『誰もが作品なのだ』鈴木邦男
2015年7月24日 21:42:47
8月『天皇ごっこ〜母と息子の囚人狂時代〜』にコメントをいただきました
『誰もが作品なのだ』鈴木邦男
すごい男だった。すごい母だった。
僕には一生わからないような人生を突っ走った見沢知廉。
その見沢にぴったりと寄り添い続けた母、高橋京子。
ギリシャ悲劇のような母子の情念を間近で見てきた僕は、そのあまりの深さに恐怖すら覚えたものだ。

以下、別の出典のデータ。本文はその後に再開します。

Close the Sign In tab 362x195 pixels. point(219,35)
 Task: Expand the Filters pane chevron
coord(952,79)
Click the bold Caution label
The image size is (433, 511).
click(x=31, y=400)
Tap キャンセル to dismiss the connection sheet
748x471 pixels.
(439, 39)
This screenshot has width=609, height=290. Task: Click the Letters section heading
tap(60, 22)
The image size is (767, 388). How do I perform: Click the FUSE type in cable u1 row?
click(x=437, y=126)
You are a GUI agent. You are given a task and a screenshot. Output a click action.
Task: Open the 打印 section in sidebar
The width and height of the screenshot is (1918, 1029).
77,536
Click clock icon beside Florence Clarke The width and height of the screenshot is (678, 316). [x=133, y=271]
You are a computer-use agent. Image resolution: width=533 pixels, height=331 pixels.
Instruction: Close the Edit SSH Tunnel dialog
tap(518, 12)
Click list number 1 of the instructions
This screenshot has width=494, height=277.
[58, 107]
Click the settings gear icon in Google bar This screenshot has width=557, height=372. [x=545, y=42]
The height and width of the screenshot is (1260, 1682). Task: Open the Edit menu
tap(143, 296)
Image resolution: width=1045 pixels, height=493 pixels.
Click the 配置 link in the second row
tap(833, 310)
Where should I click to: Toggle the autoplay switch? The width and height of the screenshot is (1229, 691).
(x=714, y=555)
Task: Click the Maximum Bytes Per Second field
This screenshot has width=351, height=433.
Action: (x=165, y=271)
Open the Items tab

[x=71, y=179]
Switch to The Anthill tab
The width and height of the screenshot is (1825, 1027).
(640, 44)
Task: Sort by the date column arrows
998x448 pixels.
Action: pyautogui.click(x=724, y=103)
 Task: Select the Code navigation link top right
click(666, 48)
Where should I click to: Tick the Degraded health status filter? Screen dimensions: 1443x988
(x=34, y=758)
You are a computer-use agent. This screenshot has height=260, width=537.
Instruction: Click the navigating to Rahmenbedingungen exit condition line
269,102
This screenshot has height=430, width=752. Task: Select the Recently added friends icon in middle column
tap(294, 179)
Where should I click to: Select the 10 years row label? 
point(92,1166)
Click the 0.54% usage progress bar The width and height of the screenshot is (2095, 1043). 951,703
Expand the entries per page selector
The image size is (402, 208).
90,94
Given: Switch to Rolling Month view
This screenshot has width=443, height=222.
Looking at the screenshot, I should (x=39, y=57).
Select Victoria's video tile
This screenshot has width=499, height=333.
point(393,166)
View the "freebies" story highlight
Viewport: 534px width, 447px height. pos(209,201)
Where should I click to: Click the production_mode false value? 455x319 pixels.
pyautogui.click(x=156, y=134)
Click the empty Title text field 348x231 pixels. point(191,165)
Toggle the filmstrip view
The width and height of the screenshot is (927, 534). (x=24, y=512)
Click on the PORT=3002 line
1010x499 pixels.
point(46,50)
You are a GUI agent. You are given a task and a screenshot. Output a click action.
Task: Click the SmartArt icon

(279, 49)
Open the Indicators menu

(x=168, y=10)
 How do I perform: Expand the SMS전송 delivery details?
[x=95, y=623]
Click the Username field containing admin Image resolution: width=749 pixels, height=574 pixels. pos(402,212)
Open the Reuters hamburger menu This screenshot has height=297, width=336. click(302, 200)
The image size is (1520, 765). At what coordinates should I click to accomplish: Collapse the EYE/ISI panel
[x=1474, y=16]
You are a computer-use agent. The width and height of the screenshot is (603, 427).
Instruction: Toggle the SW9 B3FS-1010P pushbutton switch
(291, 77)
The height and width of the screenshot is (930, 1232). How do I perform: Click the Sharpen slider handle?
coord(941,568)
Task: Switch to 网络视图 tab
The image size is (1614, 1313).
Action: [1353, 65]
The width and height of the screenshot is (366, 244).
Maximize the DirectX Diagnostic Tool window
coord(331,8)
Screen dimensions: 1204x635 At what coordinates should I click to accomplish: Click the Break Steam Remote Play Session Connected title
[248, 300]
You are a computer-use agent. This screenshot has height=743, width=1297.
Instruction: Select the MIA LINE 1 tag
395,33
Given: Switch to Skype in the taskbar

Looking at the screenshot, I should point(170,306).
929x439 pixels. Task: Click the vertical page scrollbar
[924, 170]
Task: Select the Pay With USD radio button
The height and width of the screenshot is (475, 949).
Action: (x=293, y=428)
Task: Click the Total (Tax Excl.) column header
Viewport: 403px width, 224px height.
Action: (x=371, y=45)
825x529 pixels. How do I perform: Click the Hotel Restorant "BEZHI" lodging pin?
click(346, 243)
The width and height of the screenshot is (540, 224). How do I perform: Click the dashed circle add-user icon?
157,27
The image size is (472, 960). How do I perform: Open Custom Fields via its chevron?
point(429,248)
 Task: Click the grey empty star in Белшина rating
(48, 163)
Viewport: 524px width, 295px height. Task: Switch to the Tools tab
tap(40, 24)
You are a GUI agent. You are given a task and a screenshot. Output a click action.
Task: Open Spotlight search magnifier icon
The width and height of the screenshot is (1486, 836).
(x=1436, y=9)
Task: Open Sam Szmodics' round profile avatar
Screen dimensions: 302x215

獄中の12 年間、母は一日おきに手紙を書き、毎週のように面会に行った。
そんな事、最初の一年二年はできても、12 年間も続けられるものではない。
見沢は出所後、母との約束どおり作家となり、次々と本を出した。
それを見ながら恐ろしい執念だと思ったものだ。
ドストエフスキーのような男だった。
「苦しむこともまた才能の一つである」とドストエフスキーは言ったが、
見沢の人生は、その苦しむことの才能を遺憾なく発揮した人生だったのかもしれない。
その苦しむことの才能は、見事に文学に結実した。
見沢の一挙手一投足が、周りの多くの人の歩みを変えた。
僕も変えられた一人だ。見沢が起こしたスパイ粛清事件は、政治運動のあり方を変えた。
僕は雑誌「SPA!」にその事件を連載した。
彼の死後も影響を与え続けている。
劇団再生は、見沢の代表作『天皇ごっこ』から誕生した。
大浦信行監督は、見沢知廉の映画を生んだ。
作家山平重樹さんは、見沢物語を連載した。
母高橋京子は、見沢知廉という作品を残し、見沢知廉は、僕たちという作品を残したのだ。